PowerPoint-Schriftarten beim Weitergeben erhalten und prüfen
Auf dem eigenen PC sieht eine Präsentation korrekt aus, auf einem anderen verschieben sich Zeilen oder Sonderzeichen fehlen. Eine mögliche Ursache ist eine ersetzte Schriftart. Die folgenden Schritte gelten für PowerPoint für Microsoft 365 als Windows-Desktop-App; andere Versionen und Anzeigeprogramme können abweichen.
Ausgangsdatei und Ziel klären
Speichere eine unveränderte Sicherung der PPTX-Datei und arbeite mit einer getrennten Weitergabekopie. Kläre, ob der Empfänger nur vorführen oder auch Text bearbeiten muss und ob am Ziel Internetzugang besteht. Notiere die verwendeten Schriften einschließlich fett/kursiv und prüfe repräsentative Folien mit Umlauten, Symbolen, Tabellen und längeren Überschriften.
Microsoft-365-Cloudschriften können bei geeigneter Office-Umgebung online nachgeladen werden. Das ist keine Zusage für eine Offline-Vorführung oder ein beliebiges anderes Programm. Ein erfolgreicher Test auf deinem PC beweist außerdem nicht, dass die Schrift im Dokument enthalten ist: Sie könnte dort lediglich installiert sein.

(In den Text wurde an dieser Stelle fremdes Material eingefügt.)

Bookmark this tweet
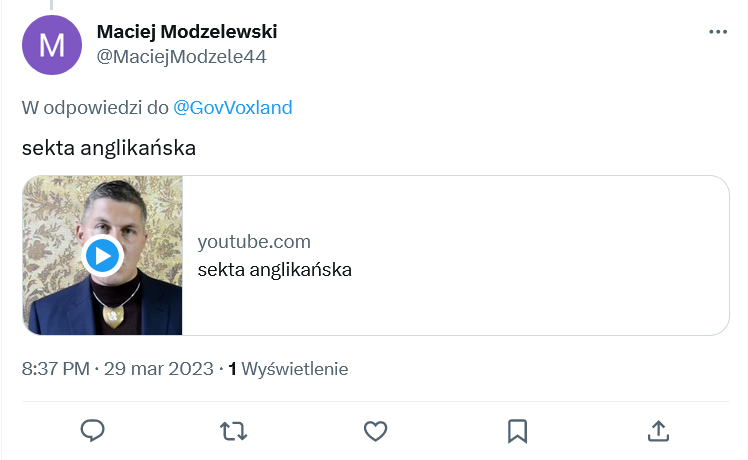Viewport: 748px width, 460px height. click(x=517, y=430)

Schriften in der Weitergabekopie einbetten
- Öffne die Kopie in PowerPoint und wähle „Datei“ → „Optionen“ → „Speichern“.
- Wähle unter „Genauigkeit beim Freigeben dieser Präsentation beibehalten“ die richtige Präsentation und aktiviere „Schriftarten in der Datei einbetten“.
- Wähle „Alle Zeichen einbetten“, wenn andere die Texte bearbeiten sollen. „Nur im Dokument verwendete Zeichen einbetten“ kann die Datei verkleinern, schränkt aber spätere Bearbeitungen mit zusätzlichen Zeichen ein.
- Bestätige die Optionen und speichere die Kopie. Lies jede Meldung über nicht speicherbare Schriftarten; ein aktiviertes Kontrollkästchen allein ist kein Erfolgsnachweis.
Einbettungsgrenzen nicht umgehen
Nicht jede Schrift erlaubt Einbettung. Unter der Windows-Systemsteuerung „Schriftarten“ lässt sich bei installierten Schriften die Einbettbarkeit prüfen. Berechtigungen wie Vorschau/Druck und bearbeitbare Einbettung sind nicht dasselbe. Beachte die jeweilige Schriftlizenz; kopiere nicht einfach Schriftdateien zum Empfänger.
Kann eine benötigte Schrift nicht eingebettet werden, verwende in der Arbeitskopie eine geeignete, am Ziel verfügbare oder zulässig einbettbare Alternative. Kontrolliere nach dem Ersetzen alle betroffenen Folien: Andere Zeichenbreiten verändern Umbrüche, Tabellen und Textfeldgrößen. Einbettung kann die Dateigröße deutlich erhöhen.
Auf dem tatsächlichen Ziel prüfen
Öffne die gespeicherte Kopie auf dem vorgesehenen Zielsystem, möglichst ohne die zusätzliche lokale Schriftinstallation und bei geplanter Offline-Nutzung auch offline. Prüfe Folienansicht und Bildschirmpräsentation. Für eine bearbeitbare Übergabe teste in einer weiteren Kopie auch neue Zeichen im Text und erneutes Speichern. Bleiben Unterschiede, ist die Übergabe noch nicht abgenommen.
Erzeuge bei Bedarf zusätzlich über „Datei“ → „Exportieren“ → „PDF/XPS-Dokument erstellen“ eine PDF-Lesefassung. Prüfe jede Seite und die Exportauswahl; versteckte Folien oder Notizen sollen nicht versehentlich mitgegeben werden. PDF ersetzt weder die editierbare PPTX noch Animationen und Medienwiedergabe und ist kein Schutz vor nachträglicher Bearbeitung. Bewahre Original, geprüfte PPTX und geprüfte PDF getrennt auf.